The Vatican commission exploring the possibility of female deacons has not been able to agree on whether women in the early Christian church were ordained as deacons in the same way men were.

Pope Francis says each of the 12 commission members (six men and six women) have quite different positions on the issue, and two years into their research they have stopped work.

On the positive side for ordaining women deacons, the commission found evidence and agree that female deacons performed functions such as immersion baptisms for women, anointing of the body and investigations into marriage annulment.

As an example, a document was found showing deaconesses were called by the bishop when there was a marriage dispute for the dissolution of the marriage.

“The deaconesses were sent to look at the bruises on the body of the woman beaten by her husband.
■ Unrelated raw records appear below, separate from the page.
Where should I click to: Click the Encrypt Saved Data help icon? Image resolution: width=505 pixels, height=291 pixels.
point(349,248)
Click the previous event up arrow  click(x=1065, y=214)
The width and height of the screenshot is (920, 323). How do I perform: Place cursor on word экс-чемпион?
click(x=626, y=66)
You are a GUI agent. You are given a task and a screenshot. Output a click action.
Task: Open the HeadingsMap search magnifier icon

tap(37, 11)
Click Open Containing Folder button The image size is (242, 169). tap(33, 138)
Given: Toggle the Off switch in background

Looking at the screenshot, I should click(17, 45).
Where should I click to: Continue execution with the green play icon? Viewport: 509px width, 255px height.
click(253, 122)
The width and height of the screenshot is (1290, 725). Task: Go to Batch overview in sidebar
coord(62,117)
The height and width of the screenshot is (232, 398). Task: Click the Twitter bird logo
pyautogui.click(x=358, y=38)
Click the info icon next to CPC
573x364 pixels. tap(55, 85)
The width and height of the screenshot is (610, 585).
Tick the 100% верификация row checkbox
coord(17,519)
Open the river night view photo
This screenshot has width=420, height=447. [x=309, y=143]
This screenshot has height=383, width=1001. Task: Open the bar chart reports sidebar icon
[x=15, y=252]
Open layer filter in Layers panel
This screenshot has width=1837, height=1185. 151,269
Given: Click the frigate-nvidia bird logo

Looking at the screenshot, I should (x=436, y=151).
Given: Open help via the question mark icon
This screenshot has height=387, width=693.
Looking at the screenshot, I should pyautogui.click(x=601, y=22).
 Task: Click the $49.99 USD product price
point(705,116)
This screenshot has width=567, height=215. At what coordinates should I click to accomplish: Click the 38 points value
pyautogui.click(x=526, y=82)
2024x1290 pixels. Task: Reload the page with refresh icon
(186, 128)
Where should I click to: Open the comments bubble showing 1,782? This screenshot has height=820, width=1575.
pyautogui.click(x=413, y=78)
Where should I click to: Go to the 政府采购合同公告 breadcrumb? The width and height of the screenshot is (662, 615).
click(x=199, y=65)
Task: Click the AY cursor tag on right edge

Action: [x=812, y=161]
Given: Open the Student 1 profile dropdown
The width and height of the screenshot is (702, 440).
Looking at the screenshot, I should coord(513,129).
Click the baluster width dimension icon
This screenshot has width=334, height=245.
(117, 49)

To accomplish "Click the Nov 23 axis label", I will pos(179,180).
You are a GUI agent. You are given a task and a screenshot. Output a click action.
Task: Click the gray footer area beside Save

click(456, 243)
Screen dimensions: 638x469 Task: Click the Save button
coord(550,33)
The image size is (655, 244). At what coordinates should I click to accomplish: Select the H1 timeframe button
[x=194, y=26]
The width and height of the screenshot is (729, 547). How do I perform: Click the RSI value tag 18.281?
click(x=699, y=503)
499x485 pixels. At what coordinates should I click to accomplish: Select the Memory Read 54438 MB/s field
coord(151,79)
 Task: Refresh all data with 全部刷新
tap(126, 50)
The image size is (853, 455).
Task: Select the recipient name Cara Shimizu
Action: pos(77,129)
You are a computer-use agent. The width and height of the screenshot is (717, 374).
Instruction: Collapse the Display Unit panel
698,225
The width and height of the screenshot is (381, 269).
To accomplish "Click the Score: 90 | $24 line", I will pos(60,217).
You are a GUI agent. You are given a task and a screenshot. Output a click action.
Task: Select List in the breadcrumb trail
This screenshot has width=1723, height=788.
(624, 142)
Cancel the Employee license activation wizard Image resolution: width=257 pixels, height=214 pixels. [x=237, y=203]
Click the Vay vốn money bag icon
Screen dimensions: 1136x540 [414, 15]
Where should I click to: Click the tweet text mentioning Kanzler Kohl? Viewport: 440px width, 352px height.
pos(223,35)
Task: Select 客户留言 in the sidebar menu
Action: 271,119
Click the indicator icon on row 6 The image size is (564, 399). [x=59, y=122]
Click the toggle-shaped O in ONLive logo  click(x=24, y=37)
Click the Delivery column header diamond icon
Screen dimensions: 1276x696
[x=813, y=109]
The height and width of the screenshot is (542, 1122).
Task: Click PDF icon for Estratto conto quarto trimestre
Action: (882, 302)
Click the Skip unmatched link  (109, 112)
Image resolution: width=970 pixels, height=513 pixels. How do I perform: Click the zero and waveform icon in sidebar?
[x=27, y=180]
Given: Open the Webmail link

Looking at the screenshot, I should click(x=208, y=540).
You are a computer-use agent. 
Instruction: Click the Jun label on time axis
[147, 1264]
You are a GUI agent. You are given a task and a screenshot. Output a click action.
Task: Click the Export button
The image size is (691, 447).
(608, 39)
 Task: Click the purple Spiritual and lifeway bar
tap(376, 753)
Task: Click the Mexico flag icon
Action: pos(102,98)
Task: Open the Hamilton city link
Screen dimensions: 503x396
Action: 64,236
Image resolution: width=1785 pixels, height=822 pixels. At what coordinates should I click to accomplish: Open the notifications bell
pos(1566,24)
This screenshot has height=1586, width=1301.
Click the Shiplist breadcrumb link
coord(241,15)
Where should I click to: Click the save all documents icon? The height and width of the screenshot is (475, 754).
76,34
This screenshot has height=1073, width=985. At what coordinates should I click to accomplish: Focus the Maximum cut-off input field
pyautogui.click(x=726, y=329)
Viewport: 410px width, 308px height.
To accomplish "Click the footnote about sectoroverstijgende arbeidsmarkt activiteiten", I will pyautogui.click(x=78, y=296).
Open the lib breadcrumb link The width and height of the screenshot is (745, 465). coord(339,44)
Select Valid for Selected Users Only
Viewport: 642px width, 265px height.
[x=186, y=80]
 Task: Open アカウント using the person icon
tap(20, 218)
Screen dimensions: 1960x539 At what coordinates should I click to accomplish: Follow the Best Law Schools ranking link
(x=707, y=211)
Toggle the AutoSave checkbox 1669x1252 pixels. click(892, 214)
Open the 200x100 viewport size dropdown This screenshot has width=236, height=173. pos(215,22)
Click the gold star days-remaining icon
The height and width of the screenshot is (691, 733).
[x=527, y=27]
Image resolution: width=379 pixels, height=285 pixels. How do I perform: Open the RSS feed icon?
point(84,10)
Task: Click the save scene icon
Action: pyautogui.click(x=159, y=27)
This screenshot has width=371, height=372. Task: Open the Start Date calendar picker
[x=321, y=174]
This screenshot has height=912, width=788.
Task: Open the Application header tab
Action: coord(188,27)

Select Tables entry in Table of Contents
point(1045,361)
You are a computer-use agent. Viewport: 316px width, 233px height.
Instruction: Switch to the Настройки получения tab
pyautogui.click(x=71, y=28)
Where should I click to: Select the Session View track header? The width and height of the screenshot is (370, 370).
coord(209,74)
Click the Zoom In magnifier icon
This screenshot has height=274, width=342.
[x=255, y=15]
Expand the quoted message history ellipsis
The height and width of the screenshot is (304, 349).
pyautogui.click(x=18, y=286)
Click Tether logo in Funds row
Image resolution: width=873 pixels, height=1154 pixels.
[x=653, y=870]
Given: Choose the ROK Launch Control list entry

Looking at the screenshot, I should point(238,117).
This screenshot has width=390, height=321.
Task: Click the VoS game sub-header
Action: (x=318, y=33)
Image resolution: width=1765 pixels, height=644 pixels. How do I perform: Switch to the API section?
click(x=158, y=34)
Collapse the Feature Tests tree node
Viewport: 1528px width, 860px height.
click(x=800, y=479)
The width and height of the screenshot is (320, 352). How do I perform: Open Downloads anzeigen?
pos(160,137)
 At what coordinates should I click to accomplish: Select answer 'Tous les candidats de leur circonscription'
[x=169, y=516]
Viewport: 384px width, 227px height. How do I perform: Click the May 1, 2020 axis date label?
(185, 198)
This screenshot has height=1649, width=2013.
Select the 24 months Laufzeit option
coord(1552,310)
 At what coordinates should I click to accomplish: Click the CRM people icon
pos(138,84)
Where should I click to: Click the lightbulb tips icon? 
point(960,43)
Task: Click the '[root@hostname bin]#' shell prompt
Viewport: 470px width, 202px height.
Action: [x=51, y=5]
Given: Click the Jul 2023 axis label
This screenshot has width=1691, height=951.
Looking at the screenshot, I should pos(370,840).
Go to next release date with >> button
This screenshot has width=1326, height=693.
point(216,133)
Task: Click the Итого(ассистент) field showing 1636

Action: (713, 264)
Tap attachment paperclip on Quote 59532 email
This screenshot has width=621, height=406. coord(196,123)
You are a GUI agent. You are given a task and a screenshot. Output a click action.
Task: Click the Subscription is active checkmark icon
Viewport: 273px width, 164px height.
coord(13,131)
And they gave testimony before the judge,” Francis says.

However, a sticking point for the commission was whether women underwent the same sacramental ordination as male deacons.

“For the female diaconate, there is a way to imagine it with a different view from the male diaconate,” Francis said during an in-flight press conference earlier this week when he was returning from a visit to North Macedonia and Bulgaria.

“Fundamentally, there is no certainty that it was an ordination with the same form, in the same purpose as male ordination. Some [of the commission members] say there is doubt, let’s go ahead and study.”

Francis says while the commission members “all had different positions, sometimes sharply different, they worked together and they agreed up to a point.

“Each one had his/her own vision, which was not in accord with that of the others, and the commission stopped there.”

The commission’s inability to agree will probably be a blow to proponents of ordaining female deacons today, as well as the umbrella association of religious sisters which in 2016 asked Francis to create a commission to study the issue.

Deacons today are ordained ministers, not priests, though they can perform many of the same functions as priests. They preside at weddings, baptisms and funerals, and they can preach. They cannot celebrate Mass.

Currently, while married men can serve as deacons, women cannot.

Further study into the issue will be arranged, although Francis has not said whether the commission members would be invited to undertake this or if another panel would be selected.

He did say, however, that members of the commission were continuing to study the issue on their own.

Advocates for the women’s diaconate say it would provide women with a greater role in the ministry and governance of the church, while helping address the effects of the Catholic priest shortage by allowing women to perform some priestly functions.

Opponents say ordaining women would signal the start of a slippery slope toward ordaining women to the priesthood.